3年前の単行本『日本国紀』は65万部のベストセラーとなったが、今回は大幅に加筆したとはいえ、その既刊本の文庫化という位置づけゆえ、どのぐらい売れるかを著者も版元も案じていた。ひとまず成功といえる結果を見たが、これもひとえに、本誌『Hanada』の読者の皆様はじめ、歴史認識を正しくしたいと思う方々のお蔭である。この場を借りて深く感謝を申し上げたい。
いま、あらためて『日本国紀』にまつわる現象から見えてくるものを少し書いていく。文庫版発売のちょうど1カ月前、ネット書店で予約が開始された時には、その日のうちに、最大手のアマゾンで本の売れ筋総合ランキング1位に躍り出た。
ただしこの現象は、3年前の単行本『日本国紀』でも経験していたので、今回、版元の幻冬舎も落ち着いていた。前回の経験から、初版部数をそれなりに確保しつつ適時に重版をする、たしかな「見通し」を持っていたといえるが、私の目から見ると、相当に静かで慎重な構えという印象でもあった。
というのも、前回は発売と同時に激しい「アンチ日本国紀」活動が始まり、版元もかなりの攻撃を受けたからである。
3年前の「アンチ日本国紀」活動は実に凄まじいものだった。
主導したのは、おなじみの左派文化人らだが(一部の保守系人士も攻撃に加勢した)、本そのものや著者、編集者である私にケチを付けるだけでは足らず、特定の大型書店に対する「不買運動」まで起こされたのには驚いた。
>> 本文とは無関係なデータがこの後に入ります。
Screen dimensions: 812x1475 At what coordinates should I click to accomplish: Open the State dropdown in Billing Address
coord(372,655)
加えて驚いたのは、その「アンチ」勢のなかに、与野党の国会議員が混じっていたことである。
どんなポンコツ議員だろうが、いやしくも国会議員のバッジを付けた者が民間人の表現物へのネガティブキャンペーンに加担するとは、想像を絶する「頭の悪さ」である。イデオロギーの左右を問わず、こういう人間に権力を持たせたら、たちまち国民の表現の自由を抑圧するにちがいない。
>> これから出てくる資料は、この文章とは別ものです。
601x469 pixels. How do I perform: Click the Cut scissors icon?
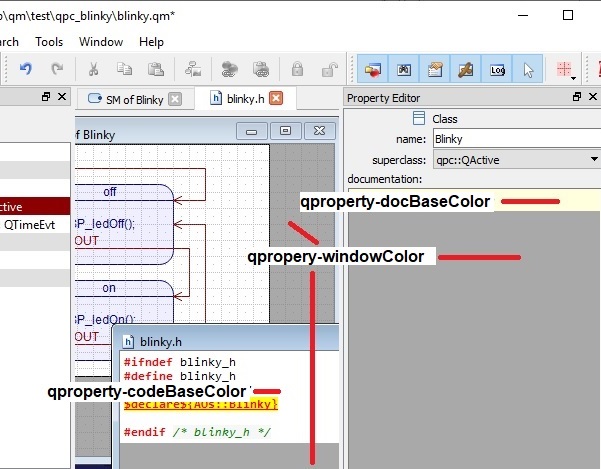(93, 69)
しかしいまのところは、いずれも与野党の「一票要員」に過ぎないので、直ちにその心配はないのが救いである。
この情けない一票要員議員らは別にしても、『[新版]日本国紀』を読み返すと、あらためて、いまの国会議員の不見識と頼りなさを思い知らされる。私たちはつい、「野党議員に比べたら自民党の議員はマシ」だなどと思いがちだが、この甘やかしは禁物である。